▶ Dataset extract
────────────────────

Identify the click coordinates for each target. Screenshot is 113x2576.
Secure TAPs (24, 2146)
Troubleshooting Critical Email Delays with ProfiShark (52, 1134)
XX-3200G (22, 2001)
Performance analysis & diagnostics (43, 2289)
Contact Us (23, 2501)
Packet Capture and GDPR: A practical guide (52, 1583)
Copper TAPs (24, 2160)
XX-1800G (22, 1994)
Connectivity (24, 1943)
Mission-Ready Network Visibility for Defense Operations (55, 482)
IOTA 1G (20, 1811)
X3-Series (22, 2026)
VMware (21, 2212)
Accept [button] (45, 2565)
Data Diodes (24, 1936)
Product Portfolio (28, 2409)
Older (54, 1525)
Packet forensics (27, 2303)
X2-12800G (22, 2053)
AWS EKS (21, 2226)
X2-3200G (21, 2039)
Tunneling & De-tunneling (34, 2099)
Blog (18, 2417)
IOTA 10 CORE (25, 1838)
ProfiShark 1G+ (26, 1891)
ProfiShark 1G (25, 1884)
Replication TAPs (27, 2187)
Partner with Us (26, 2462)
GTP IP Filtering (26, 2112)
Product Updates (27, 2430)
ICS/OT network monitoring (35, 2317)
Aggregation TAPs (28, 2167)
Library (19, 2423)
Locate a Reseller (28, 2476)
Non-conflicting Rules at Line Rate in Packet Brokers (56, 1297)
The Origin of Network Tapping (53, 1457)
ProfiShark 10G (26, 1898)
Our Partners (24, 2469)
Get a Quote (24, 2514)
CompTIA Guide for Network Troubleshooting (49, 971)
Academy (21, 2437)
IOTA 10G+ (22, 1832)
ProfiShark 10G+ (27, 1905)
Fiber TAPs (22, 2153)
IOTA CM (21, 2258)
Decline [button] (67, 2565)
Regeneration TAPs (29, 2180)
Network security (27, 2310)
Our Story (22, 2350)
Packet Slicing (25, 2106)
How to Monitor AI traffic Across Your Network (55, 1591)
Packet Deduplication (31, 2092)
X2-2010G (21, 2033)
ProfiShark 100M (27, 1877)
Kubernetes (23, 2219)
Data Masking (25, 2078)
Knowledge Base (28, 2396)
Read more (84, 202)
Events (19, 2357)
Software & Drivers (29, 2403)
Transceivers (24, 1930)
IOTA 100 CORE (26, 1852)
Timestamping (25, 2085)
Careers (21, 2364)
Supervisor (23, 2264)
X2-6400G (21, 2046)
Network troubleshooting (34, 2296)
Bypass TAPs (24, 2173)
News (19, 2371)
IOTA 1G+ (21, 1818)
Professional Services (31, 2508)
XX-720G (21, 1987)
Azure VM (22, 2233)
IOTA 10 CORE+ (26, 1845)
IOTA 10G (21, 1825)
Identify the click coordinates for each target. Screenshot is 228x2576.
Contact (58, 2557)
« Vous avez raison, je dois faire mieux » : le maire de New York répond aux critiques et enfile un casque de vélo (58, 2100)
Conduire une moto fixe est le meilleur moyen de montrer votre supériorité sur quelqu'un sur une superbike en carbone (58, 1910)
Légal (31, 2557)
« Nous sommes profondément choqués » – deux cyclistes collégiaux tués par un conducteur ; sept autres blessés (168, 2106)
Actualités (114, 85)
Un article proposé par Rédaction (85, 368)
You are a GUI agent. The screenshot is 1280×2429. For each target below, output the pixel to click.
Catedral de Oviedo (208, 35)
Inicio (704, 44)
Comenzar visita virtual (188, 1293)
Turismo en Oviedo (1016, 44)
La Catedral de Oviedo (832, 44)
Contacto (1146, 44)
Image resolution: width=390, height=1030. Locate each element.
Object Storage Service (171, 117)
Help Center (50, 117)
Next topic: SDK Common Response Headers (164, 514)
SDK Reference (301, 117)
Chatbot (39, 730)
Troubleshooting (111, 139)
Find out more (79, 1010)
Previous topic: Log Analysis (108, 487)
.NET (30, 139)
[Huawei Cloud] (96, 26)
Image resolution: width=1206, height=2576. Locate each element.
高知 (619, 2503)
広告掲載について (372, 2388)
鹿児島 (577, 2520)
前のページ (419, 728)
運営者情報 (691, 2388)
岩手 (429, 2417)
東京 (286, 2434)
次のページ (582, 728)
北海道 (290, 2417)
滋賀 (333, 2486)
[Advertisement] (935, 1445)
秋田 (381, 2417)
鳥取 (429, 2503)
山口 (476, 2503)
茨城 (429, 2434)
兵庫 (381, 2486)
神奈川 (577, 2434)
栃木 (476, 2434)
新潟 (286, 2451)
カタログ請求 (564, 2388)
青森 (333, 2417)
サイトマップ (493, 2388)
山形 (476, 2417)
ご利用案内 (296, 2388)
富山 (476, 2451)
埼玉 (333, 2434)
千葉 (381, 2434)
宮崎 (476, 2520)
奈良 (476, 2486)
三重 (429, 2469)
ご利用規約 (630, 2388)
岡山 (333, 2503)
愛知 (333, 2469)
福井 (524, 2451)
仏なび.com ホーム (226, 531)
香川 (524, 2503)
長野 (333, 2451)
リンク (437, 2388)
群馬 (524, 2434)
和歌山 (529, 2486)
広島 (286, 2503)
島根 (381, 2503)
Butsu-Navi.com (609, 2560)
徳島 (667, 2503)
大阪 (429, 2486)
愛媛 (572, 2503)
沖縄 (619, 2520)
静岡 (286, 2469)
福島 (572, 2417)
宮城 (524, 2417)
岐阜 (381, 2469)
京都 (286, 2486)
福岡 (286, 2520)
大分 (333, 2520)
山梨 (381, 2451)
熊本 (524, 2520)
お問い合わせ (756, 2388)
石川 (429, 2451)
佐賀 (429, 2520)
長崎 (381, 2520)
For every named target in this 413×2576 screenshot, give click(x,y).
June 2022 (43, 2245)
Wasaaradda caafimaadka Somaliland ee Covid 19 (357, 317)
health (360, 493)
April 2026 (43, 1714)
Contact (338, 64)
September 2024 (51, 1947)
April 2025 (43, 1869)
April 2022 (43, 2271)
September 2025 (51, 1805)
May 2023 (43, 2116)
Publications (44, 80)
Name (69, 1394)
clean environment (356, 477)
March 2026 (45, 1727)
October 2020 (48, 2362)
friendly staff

────────────────────

▶ Exercise details
Please repeat each entry. Keep every word the same.

▶ Final answer
Identify the click coordinates for each target. Screenshot is 113x2576.
Secure TAPs (24, 2146)
Troubleshooting Critical Email Delays with ProfiShark (52, 1134)
XX-3200G (22, 2001)
Performance analysis & diagnostics (43, 2289)
Contact Us (23, 2501)
Packet Capture and GDPR: A practical guide (52, 1583)
Copper TAPs (24, 2160)
XX-1800G (22, 1994)
Connectivity (24, 1943)
Mission-Ready Network Visibility for Defense Operations (55, 482)
IOTA 1G (20, 1811)
X3-Series (22, 2026)
VMware (21, 2212)
Accept [button] (45, 2565)
Data Diodes (24, 1936)
Product Portfolio (28, 2409)
Older (54, 1525)
Packet forensics (27, 2303)
X2-12800G (22, 2053)
AWS EKS (21, 2226)
X2-3200G (21, 2039)
Tunneling & De-tunneling (34, 2099)
Blog (18, 2417)
IOTA 10 CORE (25, 1838)
ProfiShark 1G+ (26, 1891)
ProfiShark 1G (25, 1884)
Replication TAPs (27, 2187)
Partner with Us (26, 2462)
GTP IP Filtering (26, 2112)
Product Updates (27, 2430)
ICS/OT network monitoring (35, 2317)
Aggregation TAPs (28, 2167)
Library (19, 2423)
Locate a Reseller (28, 2476)
Non-conflicting Rules at Line Rate in Packet Brokers (56, 1297)
The Origin of Network Tapping (53, 1457)
ProfiShark 10G (26, 1898)
Our Partners (24, 2469)
Get a Quote (24, 2514)
CompTIA Guide for Network Troubleshooting (49, 971)
Academy (21, 2437)
IOTA 10G+ (22, 1832)
ProfiShark 10G+ (27, 1905)
Fiber TAPs (22, 2153)
IOTA CM (21, 2258)
Decline [button] (67, 2565)
Regeneration TAPs (29, 2180)
Network security (27, 2310)
Our Story (22, 2350)
Packet Slicing (25, 2106)
How to Monitor AI traffic Across Your Network (55, 1591)
Packet Deduplication (31, 2092)
X2-2010G (21, 2033)
ProfiShark 100M (27, 1877)
Kubernetes (23, 2219)
Data Masking (25, 2078)
Knowledge Base (28, 2396)
Read more (84, 202)
Events (19, 2357)
Software & Drivers (29, 2403)
Transceivers (24, 1930)
IOTA 100 CORE (26, 1852)
Timestamping (25, 2085)
Careers (21, 2364)
Supervisor (23, 2264)
X2-6400G (21, 2046)
Network troubleshooting (34, 2296)
Bypass TAPs (24, 2173)
News (19, 2371)
IOTA 1G+ (21, 1818)
Professional Services (31, 2508)
XX-720G (21, 1987)
Azure VM (22, 2233)
IOTA 10 CORE+ (26, 1845)
IOTA 10G (21, 1825)
Identify the click coordinates for each target. Screenshot is 228x2576.
Contact (58, 2557)
« Vous avez raison, je dois faire mieux » : le maire de New York répond aux critiques et enfile un casque de vélo (58, 2100)
Conduire une moto fixe est le meilleur moyen de montrer votre supériorité sur quelqu'un sur une superbike en carbone (58, 1910)
Légal (31, 2557)
« Nous sommes profondément choqués » – deux cyclistes collégiaux tués par un conducteur ; sept autres blessés (168, 2106)
Actualités (114, 85)
Un article proposé par Rédaction (85, 368)
You are a GUI agent. The screenshot is 1280×2429. For each target below, output the pixel to click.
Catedral de Oviedo (208, 35)
Inicio (704, 44)
Comenzar visita virtual (188, 1293)
Turismo en Oviedo (1016, 44)
La Catedral de Oviedo (832, 44)
Contacto (1146, 44)
Image resolution: width=390, height=1030. Locate each element.
Object Storage Service (171, 117)
Help Center (50, 117)
Next topic: SDK Common Response Headers (164, 514)
SDK Reference (301, 117)
Chatbot (39, 730)
Troubleshooting (111, 139)
Find out more (79, 1010)
Previous topic: Log Analysis (108, 487)
.NET (30, 139)
[Huawei Cloud] (96, 26)
Image resolution: width=1206, height=2576. Locate each element.
高知 (619, 2503)
広告掲載について (372, 2388)
鹿児島 (577, 2520)
前のページ (419, 728)
運営者情報 (691, 2388)
岩手 (429, 2417)
東京 (286, 2434)
次のページ (582, 728)
北海道 (290, 2417)
滋賀 (333, 2486)
[Advertisement] (935, 1445)
秋田 (381, 2417)
鳥取 (429, 2503)
山口 (476, 2503)
茨城 (429, 2434)
兵庫 (381, 2486)
神奈川 (577, 2434)
栃木 (476, 2434)
新潟 (286, 2451)
カタログ請求 (564, 2388)
青森 (333, 2417)
サイトマップ (493, 2388)
山形 (476, 2417)
ご利用案内 (296, 2388)
富山 (476, 2451)
埼玉 (333, 2434)
千葉 (381, 2434)
宮崎 (476, 2520)
奈良 (476, 2486)
三重 (429, 2469)
ご利用規約 (630, 2388)
岡山 (333, 2503)
愛知 (333, 2469)
福井 (524, 2451)
仏なび.com ホーム (226, 531)
香川 (524, 2503)
長野 (333, 2451)
リンク (437, 2388)
群馬 (524, 2434)
和歌山 (529, 2486)
広島 (286, 2503)
島根 (381, 2503)
Butsu-Navi.com (609, 2560)
徳島 (667, 2503)
大阪 (429, 2486)
愛媛 (572, 2503)
沖縄 (619, 2520)
静岡 (286, 2469)
福島 (572, 2417)
宮城 (524, 2417)
岐阜 (381, 2469)
京都 (286, 2486)
福岡 (286, 2520)
大分 (333, 2520)
山梨 (381, 2451)
熊本 (524, 2520)
お問い合わせ (756, 2388)
石川 (429, 2451)
佐賀 (429, 2520)
長崎 (381, 2520)
For every named target in this 413×2576 screenshot, give click(x,y).
June 2022 (43, 2245)
Wasaaradda caafimaadka Somaliland ee Covid 19 (357, 317)
health (360, 493)
April 2026 (43, 1714)
Contact (338, 64)
September 2024 (51, 1947)
April 2025 (43, 1869)
April 2022 (43, 2271)
September 2025 (51, 1805)
May 2023 (43, 2116)
Publications (44, 80)
Name (69, 1394)
clean environment (356, 477)
March 2026 (45, 1727)
October 2020 (48, 2362)
friendly staff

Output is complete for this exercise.